Records from a data collection:

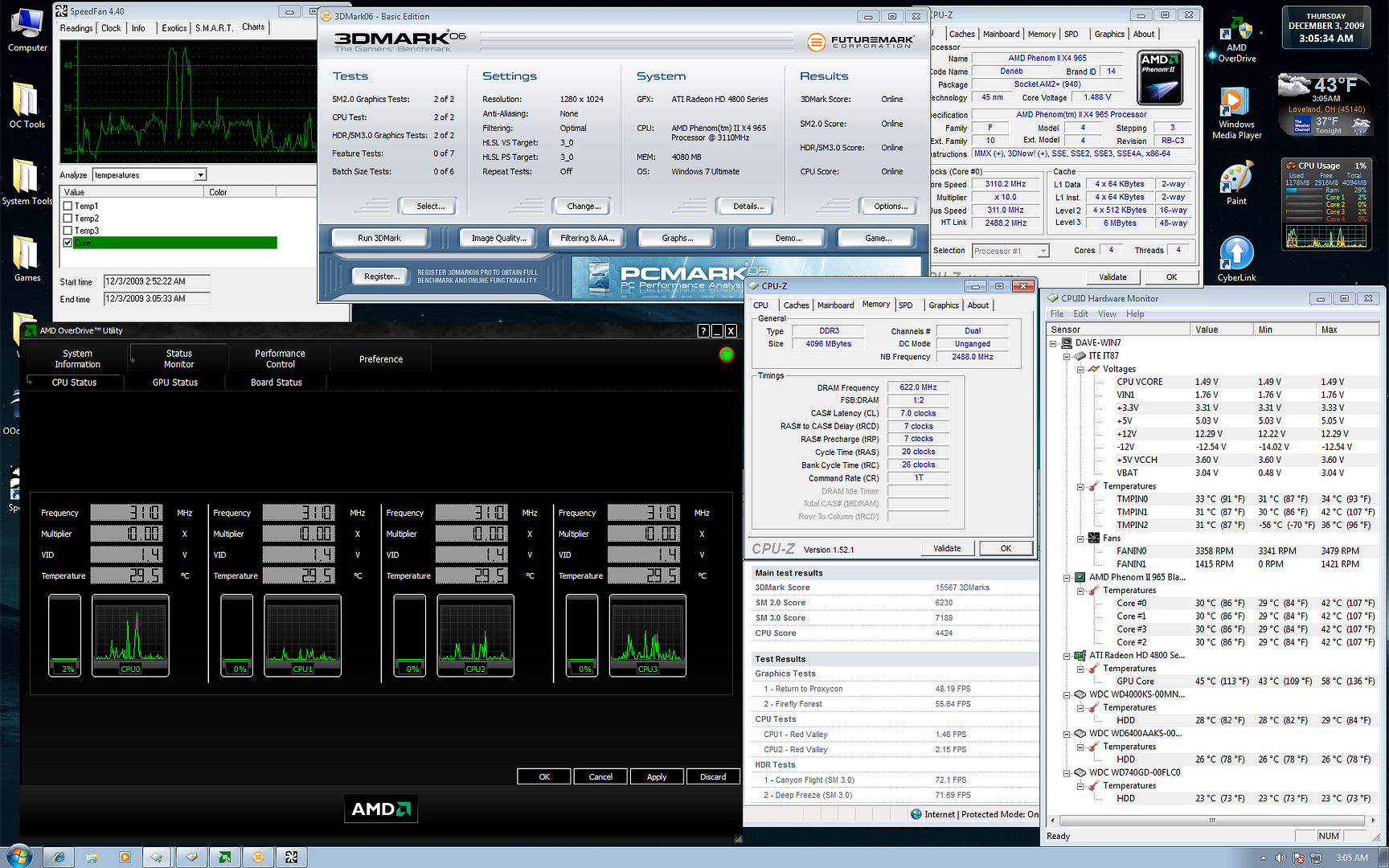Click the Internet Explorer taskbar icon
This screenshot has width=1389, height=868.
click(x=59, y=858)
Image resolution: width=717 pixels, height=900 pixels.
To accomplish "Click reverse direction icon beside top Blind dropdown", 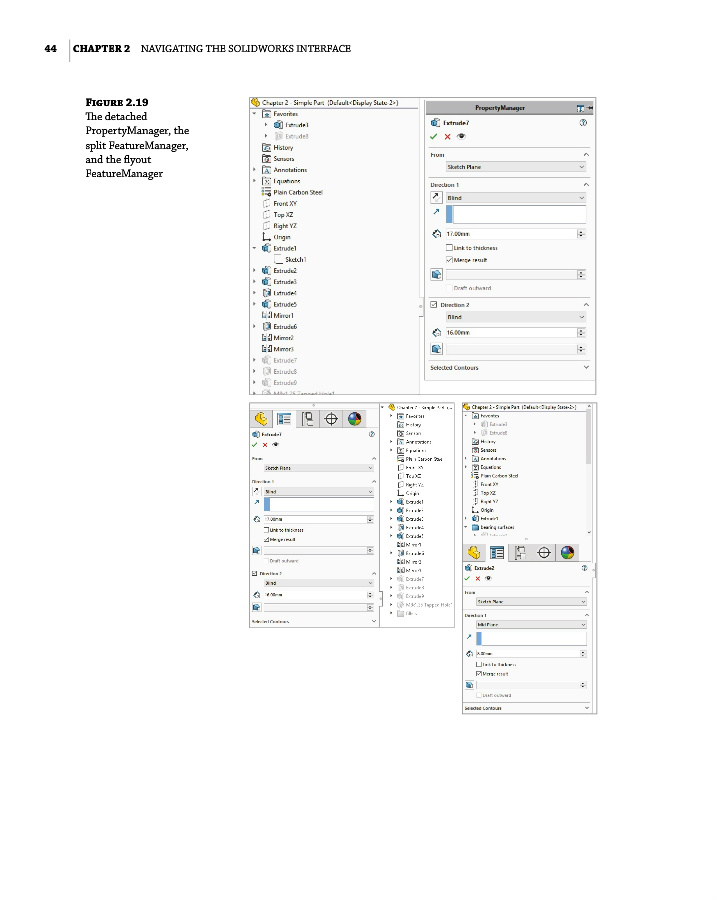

__EXERCISE AIM__.
Exactly the lines from the one containing "Image resolution: width=717" through the last line of the data above should be output, both ends included, with every picture left out.

__SOLUTION FOR THIS TASK__.
Image resolution: width=717 pixels, height=900 pixels.
To accomplish "Click reverse direction icon beside top Blind dropdown", 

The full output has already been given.